You keep saying this. do you have evidence to support your allegation?

Andrew Brod

Romney's intentions aside, here's a lucid discussion of the carried-interest scam.


Arnold's intentions aside, here's a better understanding of the "carried interest scam" scam.


"Critics point out that, if the fund had paid its managers a straight salary, the salary would have been taxed as ordinary income. They argue that the fund should not be allowed to “turn” ordinary income into capital gains or dividends simply by paying the managers carried interest rather than salary.

But that’s not what’s going on.
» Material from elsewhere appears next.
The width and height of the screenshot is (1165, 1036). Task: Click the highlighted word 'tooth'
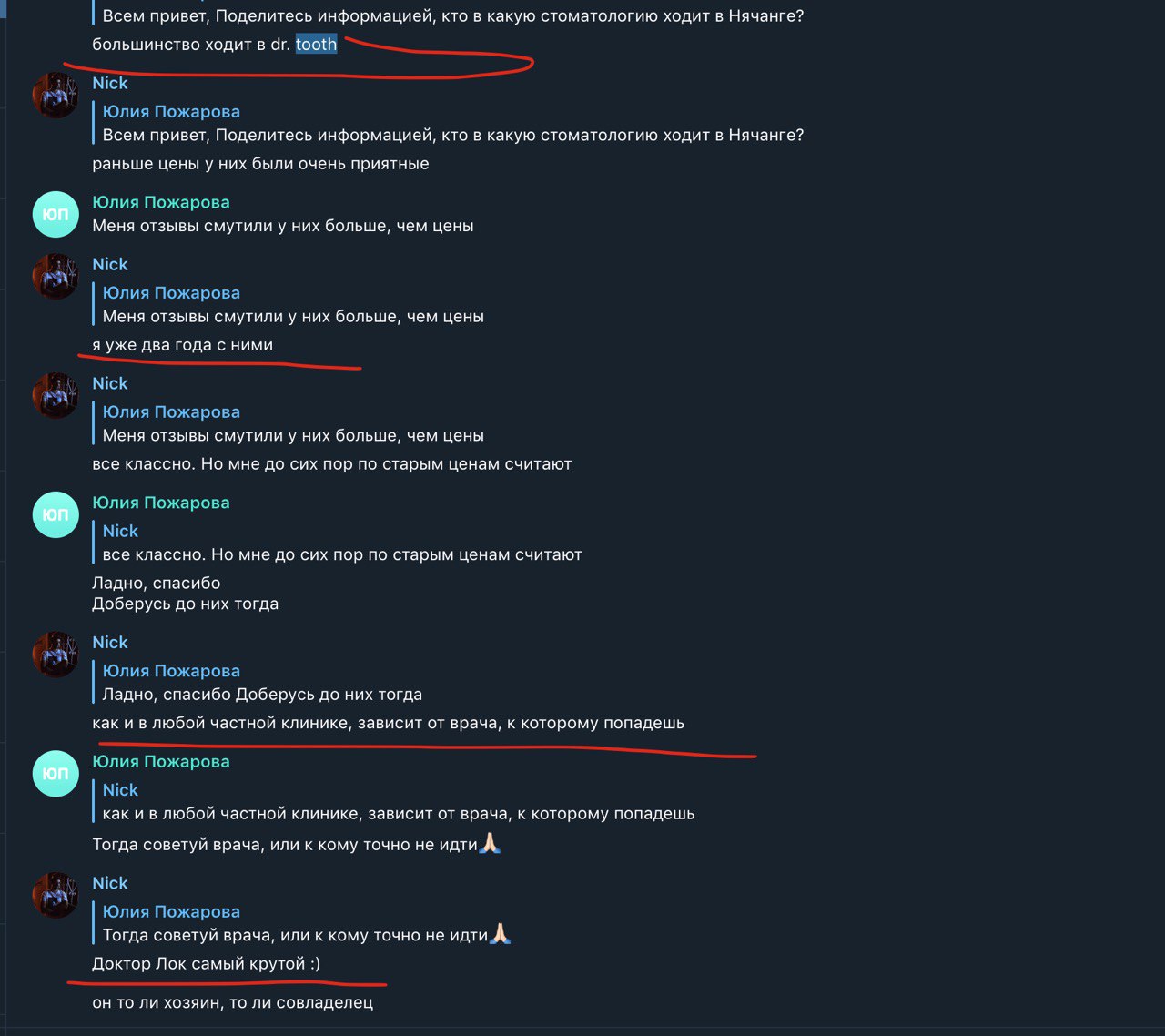click(316, 45)
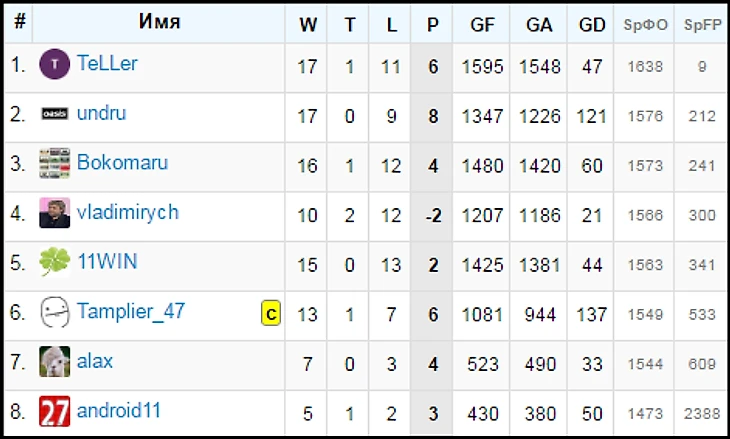Click Bokomaru's avatar thumbnail

pos(54,164)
The way the fund pays its managers can’t change the total amount of capital gains and dividends or the total amount of ordinary income the fund has earned. Paying carried interest rather than salary simply reallocates the two types of income among the two types of partners — it gives managers more of the gains and dividends and less of the ordinary income while giving the investors less of the gains and dividends and more of the ordinary income. Nothing gets turned into anything else.

....But critics have failed to make a good case for imposing special restrictions that would prevent private-equity, venture-capital, and hedge funds from using the tax rules that apply to other industries. Any tax changes that are adopted should apply throughout the economy and should be based on facts rather than populist rhetoric."